Data Science for Developers: Part 1 - Foundations - SixSidedDice.com

Jun 11, 2024 DataScience ML AI DeveloperGuide

Foundations of Data Science for Developers

Software development is changing. More and more of the project I work on are becoming more data driven. Developing an understanding for data science is becoming essential for all software engineering professionals.

In part 1 of this guide we will cover the fundamental foundational skills I believe any developer needs in order to get started with, understand, and apply data science, machine learning, and AI to their everyday work.

Python

The two main programming languages used by data scientists: Python and R. Both languages have there place in data science and there is plenty of healthy debate over which of this languages is better for specific data science use cases.

R is an programming language specifically created for statistical computing and data visualisation. As the language is specifically designed for data science, R makes it easy to perform complex tasks with a few lines of code.

In contrast, Python is a high-level, general purpose programming language with a philosophy that emphasises code readability. Statistical computing and data visualisation are supported in Python thanks to the large ecosystem of open-source packages. This ecosystem also allow Python to be used in a vast number of different scenarios from Building RESTful APIs to Training Large Language Models.

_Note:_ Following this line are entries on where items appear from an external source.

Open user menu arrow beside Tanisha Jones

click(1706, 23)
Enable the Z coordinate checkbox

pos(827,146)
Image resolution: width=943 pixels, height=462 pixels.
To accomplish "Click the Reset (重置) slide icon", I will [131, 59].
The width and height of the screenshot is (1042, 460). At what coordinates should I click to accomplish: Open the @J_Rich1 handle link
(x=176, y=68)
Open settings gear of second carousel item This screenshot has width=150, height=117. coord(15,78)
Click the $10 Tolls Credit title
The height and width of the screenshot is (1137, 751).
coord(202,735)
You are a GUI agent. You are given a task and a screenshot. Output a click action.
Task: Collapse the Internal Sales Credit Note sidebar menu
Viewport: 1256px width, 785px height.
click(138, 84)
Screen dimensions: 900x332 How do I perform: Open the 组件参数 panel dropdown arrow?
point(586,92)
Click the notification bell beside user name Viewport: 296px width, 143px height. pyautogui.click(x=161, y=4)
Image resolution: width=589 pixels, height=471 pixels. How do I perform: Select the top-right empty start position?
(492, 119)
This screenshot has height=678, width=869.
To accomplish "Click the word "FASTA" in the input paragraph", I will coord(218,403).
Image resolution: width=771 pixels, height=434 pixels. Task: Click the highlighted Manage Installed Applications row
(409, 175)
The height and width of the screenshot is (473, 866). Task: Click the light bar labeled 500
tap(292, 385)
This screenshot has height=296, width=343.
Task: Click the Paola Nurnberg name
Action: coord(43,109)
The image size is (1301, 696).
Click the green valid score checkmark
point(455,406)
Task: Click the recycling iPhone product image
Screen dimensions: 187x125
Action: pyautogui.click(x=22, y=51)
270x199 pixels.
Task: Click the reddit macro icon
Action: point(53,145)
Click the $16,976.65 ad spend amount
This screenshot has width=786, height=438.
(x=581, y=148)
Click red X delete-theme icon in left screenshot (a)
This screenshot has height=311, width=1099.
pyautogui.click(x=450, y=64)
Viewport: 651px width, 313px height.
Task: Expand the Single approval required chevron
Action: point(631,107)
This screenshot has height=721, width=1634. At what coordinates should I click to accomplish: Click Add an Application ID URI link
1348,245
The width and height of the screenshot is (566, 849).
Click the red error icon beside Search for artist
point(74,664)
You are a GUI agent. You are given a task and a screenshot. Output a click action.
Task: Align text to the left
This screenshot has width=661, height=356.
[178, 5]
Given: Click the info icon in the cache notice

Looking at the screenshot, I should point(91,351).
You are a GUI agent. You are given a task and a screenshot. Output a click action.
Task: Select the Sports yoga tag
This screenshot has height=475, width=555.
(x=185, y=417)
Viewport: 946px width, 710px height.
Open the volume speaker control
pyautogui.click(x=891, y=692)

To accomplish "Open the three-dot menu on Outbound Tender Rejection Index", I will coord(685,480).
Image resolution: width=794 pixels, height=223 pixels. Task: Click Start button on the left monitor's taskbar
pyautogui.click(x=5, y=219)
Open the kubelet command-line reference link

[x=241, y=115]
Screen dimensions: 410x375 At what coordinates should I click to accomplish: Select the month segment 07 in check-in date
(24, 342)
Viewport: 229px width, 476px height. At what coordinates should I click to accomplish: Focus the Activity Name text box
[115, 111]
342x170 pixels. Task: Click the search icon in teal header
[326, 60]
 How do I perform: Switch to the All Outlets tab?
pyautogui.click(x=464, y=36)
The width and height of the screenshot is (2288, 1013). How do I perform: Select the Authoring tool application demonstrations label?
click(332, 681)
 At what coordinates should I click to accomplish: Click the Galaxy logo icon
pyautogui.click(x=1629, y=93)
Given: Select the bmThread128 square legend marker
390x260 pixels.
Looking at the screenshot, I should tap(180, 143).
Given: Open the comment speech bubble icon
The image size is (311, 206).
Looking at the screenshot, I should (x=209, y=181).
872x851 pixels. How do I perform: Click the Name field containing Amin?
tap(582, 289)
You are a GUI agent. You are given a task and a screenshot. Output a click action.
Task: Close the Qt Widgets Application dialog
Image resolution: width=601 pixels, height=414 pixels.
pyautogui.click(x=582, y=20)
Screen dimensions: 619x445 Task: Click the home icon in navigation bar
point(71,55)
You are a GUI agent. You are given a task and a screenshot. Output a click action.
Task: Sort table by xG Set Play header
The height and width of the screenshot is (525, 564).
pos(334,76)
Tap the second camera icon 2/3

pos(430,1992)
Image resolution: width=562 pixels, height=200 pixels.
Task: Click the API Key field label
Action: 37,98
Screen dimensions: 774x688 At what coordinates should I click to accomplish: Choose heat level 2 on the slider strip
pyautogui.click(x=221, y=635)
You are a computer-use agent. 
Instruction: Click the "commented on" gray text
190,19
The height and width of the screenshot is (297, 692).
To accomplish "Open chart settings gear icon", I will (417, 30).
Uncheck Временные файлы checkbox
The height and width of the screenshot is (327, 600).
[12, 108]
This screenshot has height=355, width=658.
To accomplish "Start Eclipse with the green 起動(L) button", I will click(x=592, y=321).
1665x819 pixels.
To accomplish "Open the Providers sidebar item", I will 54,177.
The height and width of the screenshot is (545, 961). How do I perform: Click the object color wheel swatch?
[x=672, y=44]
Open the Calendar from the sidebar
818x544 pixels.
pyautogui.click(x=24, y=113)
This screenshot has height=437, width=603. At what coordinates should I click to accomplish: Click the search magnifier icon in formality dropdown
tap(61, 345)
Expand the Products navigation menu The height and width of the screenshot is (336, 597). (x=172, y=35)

From my experience R is primarily used for standalone data analysis whereas Python is used for data analysis and everything else you could possible think of. As a developer, I am much more likely to need to integrate with data analysis that has been done in Python and serve Python machine learning models. I firmly believe a solid foundational understanding of Python is essential for today's modern developer.

Unless you are already working in an environment that uses R heavily, I recommend focusing on Python. It will feel more like other programming languages that you already know (making it easier to pick up) and will most likely be more useful. If, at some point in the future, you need to work with R, the data analysis skills you already know from working with Python will be mostly transferable.

Finally, many online data science and AI courses state that no specific programming skills are required. In my experience, this is wrong. Having completed many of these types of course, I found that I got more out of them once I had taken a step back and spent some time learning the fundamentals of the Python language.

Getting Started with Python

The free, self-paced, online Learn to Code with Python Essentials Course is a great place to start for developers new to programming. The course assumes no prior programming knowledge and allows you to prepare for the Python Certified Entry-Level Programmer and Python Certified Associate Programmer exams (should you wish to take them).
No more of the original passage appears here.